If you think this is hyperbole, “I am stupid with” is a poem in which a rose the speaker offers his beloved is a tiki torch “to burn down the village/where everyone who isn’t/the person I love lives.” In light of these lines, I shouldn’t have been as surprised as I was to see Kenneth Koch’s name pop up in “Workshop dream.” Nobody imported daffy French Surrealism into American poetry as lovingly as Koch did, and its general infectiousness among the original cohort of the New York School is much of what has kept their work alive and fresh for several decades now. The sociality of the New York School, too, is on offer here; not only the beloved but “Alex,” “Annette,” “Patricia,” “Richard,” “my big sister”—this is a populated landscape of anecdotes and addresses. “Sestina for my friends” combines Dunthorne’s acrobatics with his formal flair—a sestina juggles the same six end-words over six six-line stanzas, with a recapitulative envoi at the end—while at the same time deprecating himself (to his friends) for his own cleverness and self-consciousness, which they already know about and forgive him for; the poem is both apologia and thank-you bouquet.
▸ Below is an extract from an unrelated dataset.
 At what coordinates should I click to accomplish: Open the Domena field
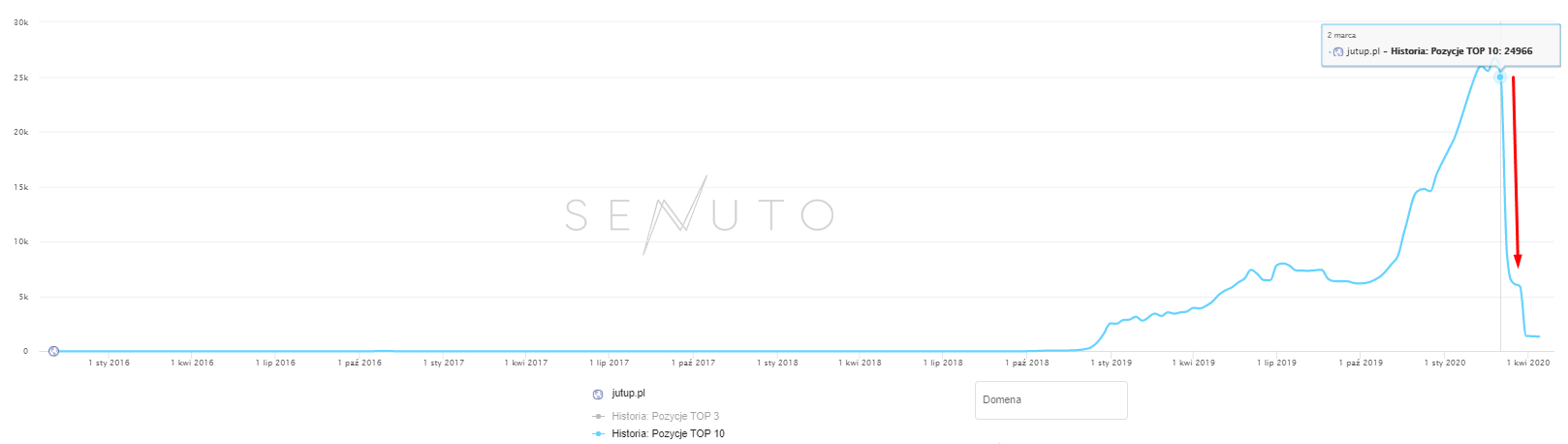pyautogui.click(x=1051, y=399)
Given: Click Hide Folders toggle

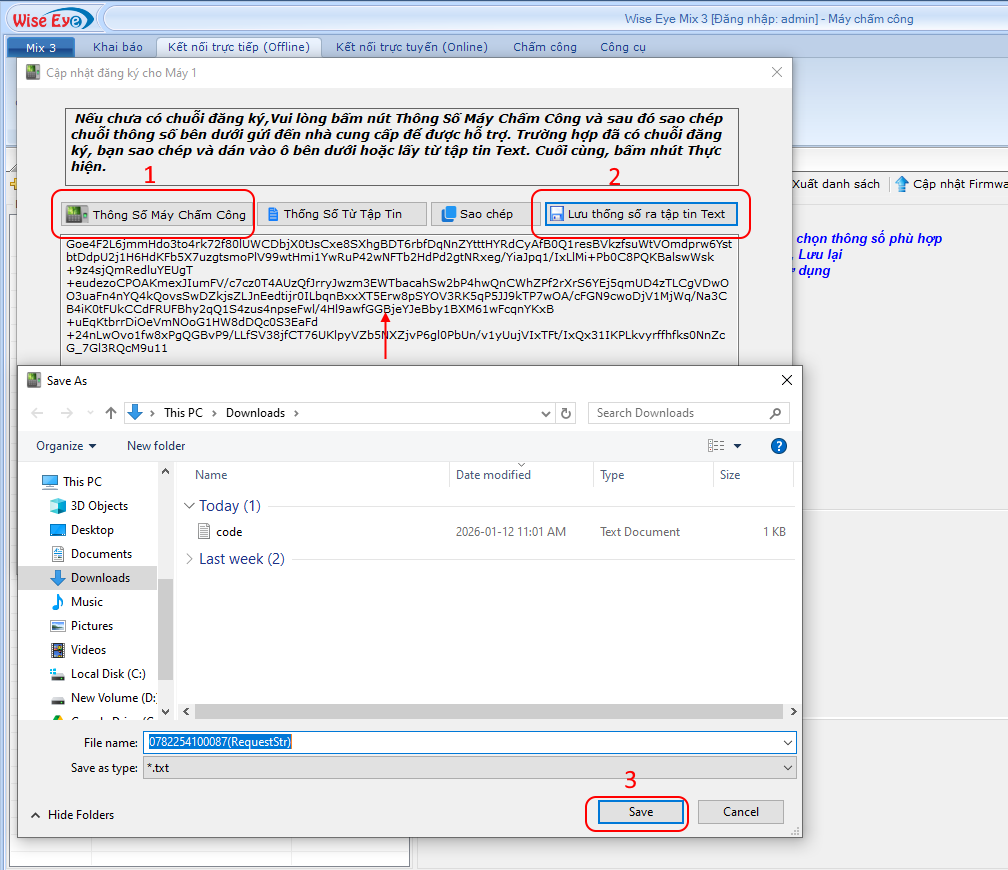Looking at the screenshot, I should [x=72, y=815].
Amid all this fun and (sophisticated) games, Dunthorne does give us one dark glimpse behind the magician’s cloak: in “Layers of Toine,” a fictitious Flemish psychoanalyst identifies “five layers of self” and subtly suggests a kind of ars poetica: there’s the surface layer (“the carapace”), then “the mirror,” followed by “the river,” “the cavern,” and lastly:

the final layer which Duijsens elected neither to name nor describe because he felt it would harm us too much to learn that our arrogance and blindness are perfectly balanced…a productive contradiction at the heart of his studies, ruining the trick by learning how it’s done.
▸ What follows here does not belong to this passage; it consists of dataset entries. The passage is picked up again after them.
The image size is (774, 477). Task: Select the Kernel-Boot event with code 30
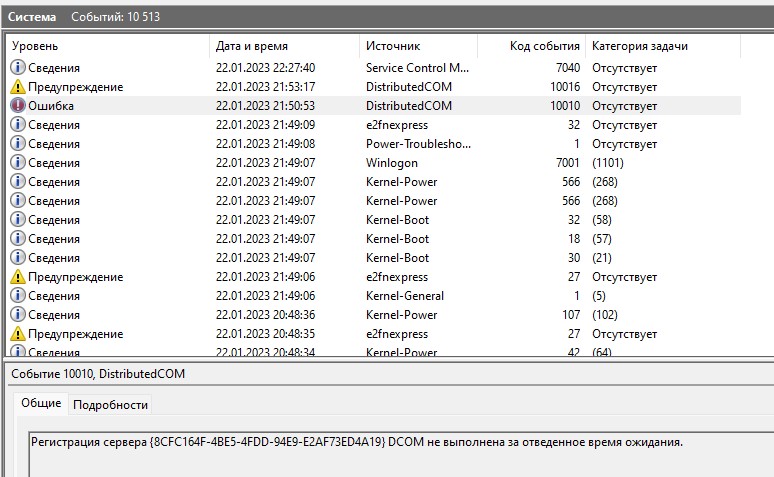coord(397,258)
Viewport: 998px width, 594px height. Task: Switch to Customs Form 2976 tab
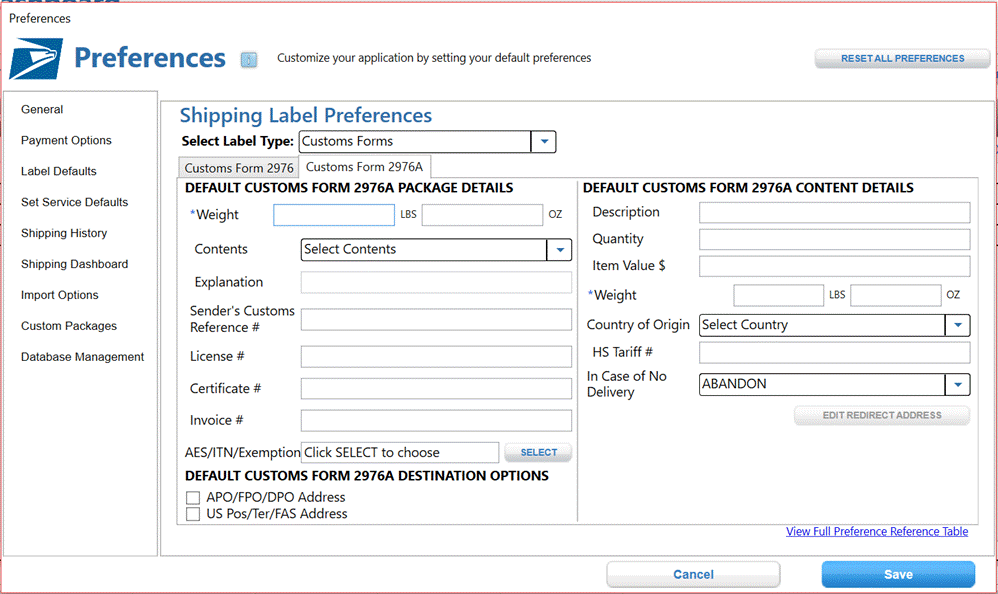239,168
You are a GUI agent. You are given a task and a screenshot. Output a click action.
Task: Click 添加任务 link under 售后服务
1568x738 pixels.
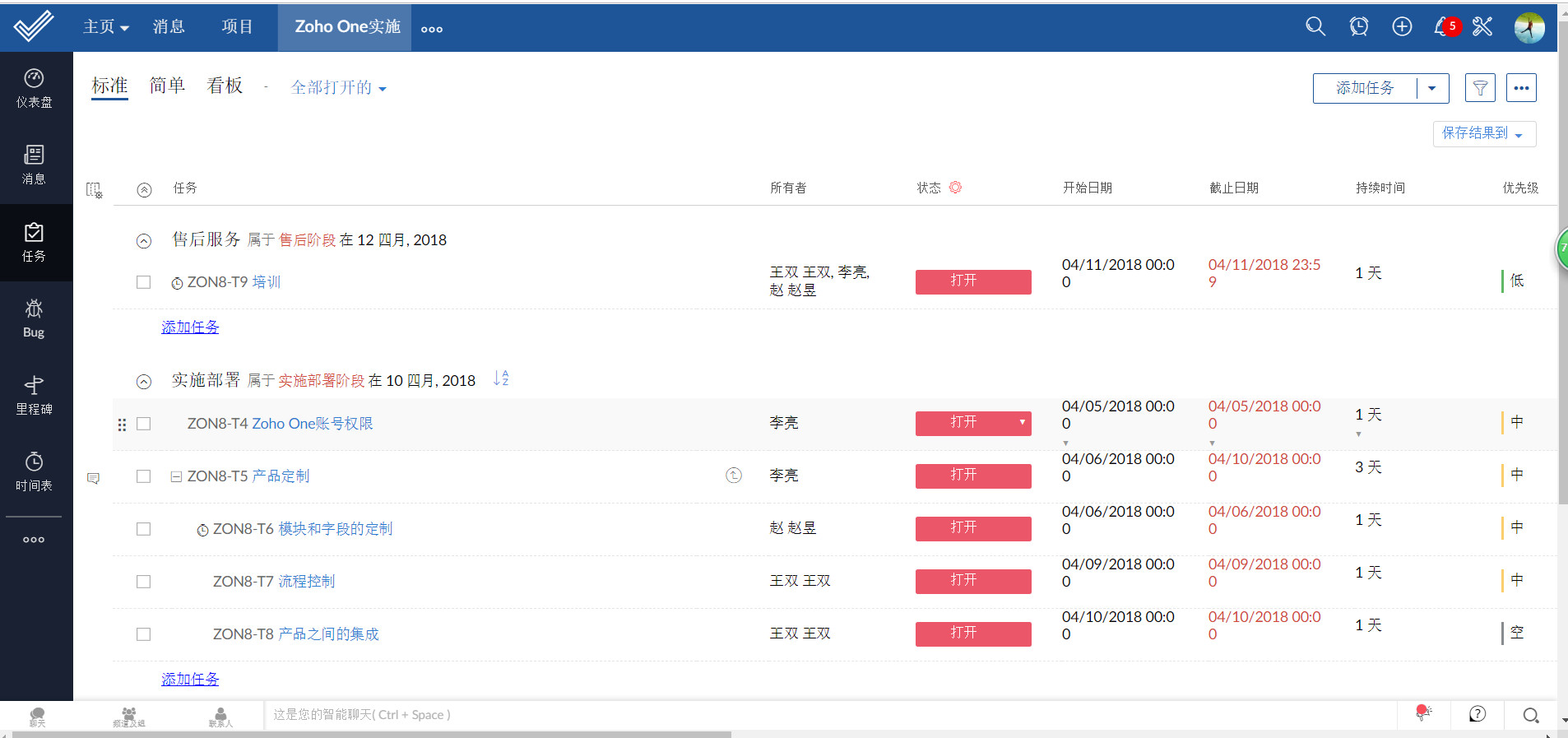click(x=190, y=327)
I can imagine objections to these bits of cleverness: poetry is not a “trick”—not even one you can’t master. But by assuming argumentative or theatrical arenas for their poems, both Dunthorne and Laird make a bid for attention, specifically attention to the language as it’s spoken by those who have authority over us: lawyers, HR personnel, therapists, tech giants. While novels may do that to some extent, there must be a reason these writers still choose to do poetry. At a time when novels are reduced to “narratives,” a kind of plastic that can be modeled for different media, perhaps poetry is the only space where our language can be put under the microscope.
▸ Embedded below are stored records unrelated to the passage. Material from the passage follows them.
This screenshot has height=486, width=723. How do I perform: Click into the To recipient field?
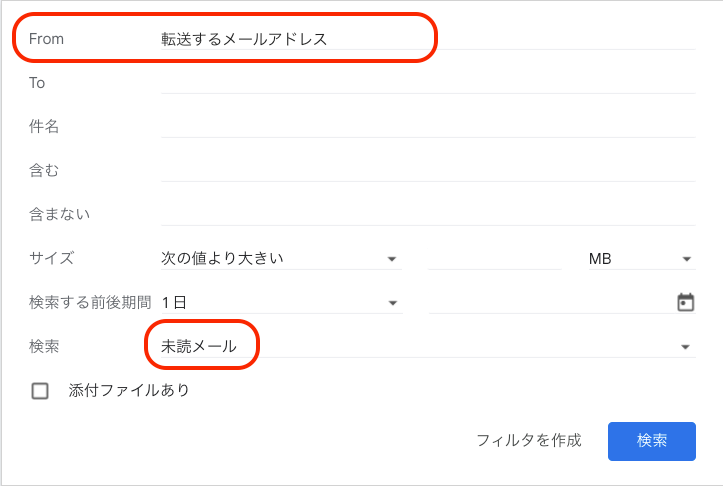click(428, 83)
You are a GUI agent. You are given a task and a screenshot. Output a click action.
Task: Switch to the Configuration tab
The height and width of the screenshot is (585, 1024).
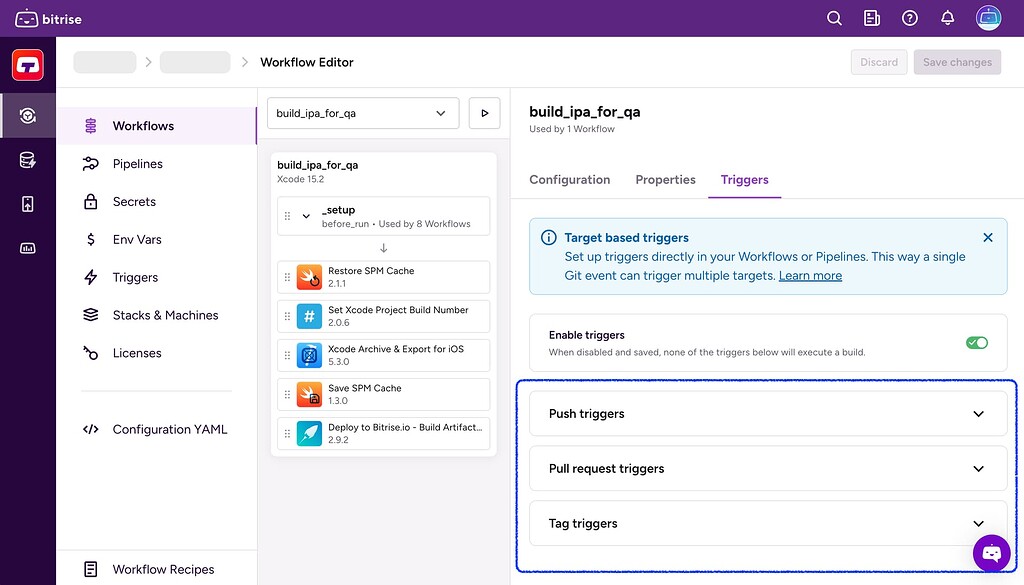tap(569, 180)
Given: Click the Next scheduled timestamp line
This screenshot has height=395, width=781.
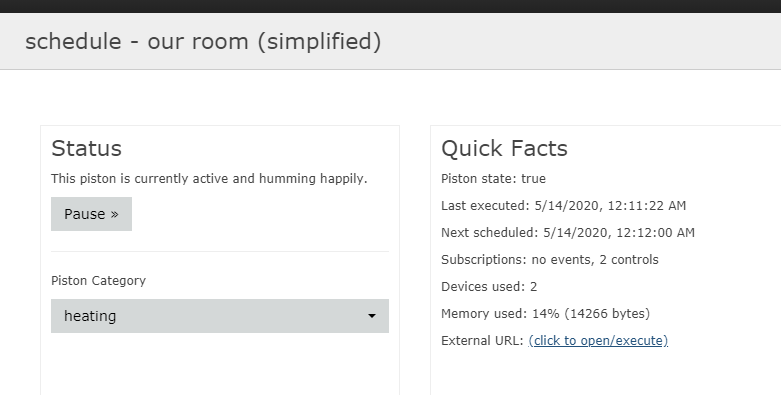Looking at the screenshot, I should coord(568,233).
Even in light of this—the knowledge that the private life is not the only wellspring for poetry, that it has a duty to be public, too—neither Laird nor Dunthorne can cast off the legacy of this “vale of Soul-making” that John Keats left us with. Laird’s final poem in Feel Free is a translation of “Animula Vagula Blandula,” the Roman emperor Hadrian’s deathbed verse addressed to his “little soul”:

and you will soon depart for
lodgings that lack colour
and where no one will know
how to take your jokes.

Dunthorne, speaking in the voice of a Cubist beyond the grave, writes, “I gave each object its soul, a word I rejected, of course.”

He adds, in a footnote, “Along with all the other words, in my usual insouciant way.” Let us enjoy the little jokes of poets while we can; if our souls are unbelieved, they will be gone soon enough.